Only 77 violent crimes were reported in 2013 compared to 106 in 2012 and 120 in 2011.
Rapes, robbery and aggravated assault were all down, with an almost 50% reduction in robberies: 14 in 2013 compared to 27 in 2012.
The only violent crime that ticked up was homicides. There were two in 2013 in a city that rarely sees killings. Only one homicide was reported in the five previous years, according to statistics provided by the department.
Property crimes increased ever so slightly with 2,228 total thefts, burglaries and arsons in 2013 compared to 2,223 in 2012 and 2,294 in 2011.
When broken into distinct categories, some property crimes saw a larger boost.
Residential burglaries climbed to their highest rate since 2009, increasing 10% over last year with 270 incidents, but stats like a 16.5% decline in garage burglaries and 7.7% reduction in burglaries or thefts from vehicles leveled out that boost.
The drop in crime was not spread evenly throughout the city.
Total crime actually increased in two of Newport Beach police's four patrol areas.
In Area 2, which stretches north from the Upper Newport Bay to the Huntington Beach border and down to the top of the Balboa Peninsula, crime jumped 13.5% for the year, but much of that increase was caused by spikes in February and March that the department spent the rest of the year trying to rein in, said Lt. Damon Psaros, the officer responsible for the zone.
Nevertheless, the area ended the year with 51 more thefts, 19 more residential burglaries and 21 more cases of property stolen from vehicles than in 2012.
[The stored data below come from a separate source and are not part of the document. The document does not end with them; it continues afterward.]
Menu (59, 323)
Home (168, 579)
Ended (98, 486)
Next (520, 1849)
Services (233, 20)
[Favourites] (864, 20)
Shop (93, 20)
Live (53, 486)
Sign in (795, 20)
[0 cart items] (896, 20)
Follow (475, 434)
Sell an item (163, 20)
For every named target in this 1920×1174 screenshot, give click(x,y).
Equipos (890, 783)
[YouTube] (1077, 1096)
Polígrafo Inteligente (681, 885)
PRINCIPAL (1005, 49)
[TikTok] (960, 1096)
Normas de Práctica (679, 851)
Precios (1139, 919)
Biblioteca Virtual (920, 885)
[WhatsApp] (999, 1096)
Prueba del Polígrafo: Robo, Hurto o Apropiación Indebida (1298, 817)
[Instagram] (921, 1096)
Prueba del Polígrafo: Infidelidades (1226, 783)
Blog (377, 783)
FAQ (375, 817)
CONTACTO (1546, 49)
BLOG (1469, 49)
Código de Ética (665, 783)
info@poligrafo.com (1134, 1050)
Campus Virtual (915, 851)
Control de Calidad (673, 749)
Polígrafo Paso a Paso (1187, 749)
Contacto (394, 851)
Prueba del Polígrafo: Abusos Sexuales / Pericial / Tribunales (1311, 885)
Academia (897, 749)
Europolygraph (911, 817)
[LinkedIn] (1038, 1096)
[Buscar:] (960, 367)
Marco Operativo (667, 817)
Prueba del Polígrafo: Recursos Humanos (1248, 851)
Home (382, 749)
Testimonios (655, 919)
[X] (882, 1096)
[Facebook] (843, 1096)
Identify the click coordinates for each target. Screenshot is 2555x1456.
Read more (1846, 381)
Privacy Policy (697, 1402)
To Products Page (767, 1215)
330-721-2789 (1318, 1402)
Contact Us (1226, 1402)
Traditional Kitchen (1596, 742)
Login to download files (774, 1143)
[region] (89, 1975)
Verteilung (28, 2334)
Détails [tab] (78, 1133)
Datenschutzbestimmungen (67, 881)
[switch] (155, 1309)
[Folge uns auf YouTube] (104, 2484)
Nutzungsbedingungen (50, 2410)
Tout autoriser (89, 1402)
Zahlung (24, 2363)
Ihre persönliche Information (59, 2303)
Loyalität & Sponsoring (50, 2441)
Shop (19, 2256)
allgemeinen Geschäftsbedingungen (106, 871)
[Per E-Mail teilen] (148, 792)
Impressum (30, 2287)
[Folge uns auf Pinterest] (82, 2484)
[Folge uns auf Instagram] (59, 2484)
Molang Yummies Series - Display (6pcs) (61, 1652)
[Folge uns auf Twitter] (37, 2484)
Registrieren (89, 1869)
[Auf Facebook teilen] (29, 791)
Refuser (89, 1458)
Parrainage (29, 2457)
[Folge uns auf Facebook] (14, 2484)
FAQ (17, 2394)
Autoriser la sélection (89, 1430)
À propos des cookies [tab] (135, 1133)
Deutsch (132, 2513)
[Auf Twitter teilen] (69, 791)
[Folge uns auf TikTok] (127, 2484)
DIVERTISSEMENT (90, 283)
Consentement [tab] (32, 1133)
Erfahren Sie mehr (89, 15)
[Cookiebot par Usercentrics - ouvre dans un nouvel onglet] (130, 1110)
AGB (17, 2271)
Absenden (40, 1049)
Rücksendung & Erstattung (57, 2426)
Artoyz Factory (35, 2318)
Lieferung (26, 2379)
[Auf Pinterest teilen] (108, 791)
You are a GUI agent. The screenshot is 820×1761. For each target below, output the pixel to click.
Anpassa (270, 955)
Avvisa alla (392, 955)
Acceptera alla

Both of the city's homicides also took place in Area 2, but overall violent crime declined because of drops in rapes and aggravated assaults.
In Area 4, which covers Newport Coast, there was a 3.8% bump in total crime, mostly due to 10 more thefts and nine more commercial burglaries compared to 2012. Violent crime remained flat.
Overall, the city's crime decrease marks a turnaround from the beginning of the year in Newport Beach, according to the chief.
In the first few months of 2012, the city as a whole was facing double-digit increases in crime.
"We all took a breath and said 'It's going to be a long year," he said.
With that reminder, he asked his command staff to get a jump in the early months of 2014, one of the few areas ripe for improved statistics that he called harder to beat each year.
"Each year we're comparing to better and better and better numbers," he said. "That's an opportunity for us that I'm seeing. … We've got to take advantage of it."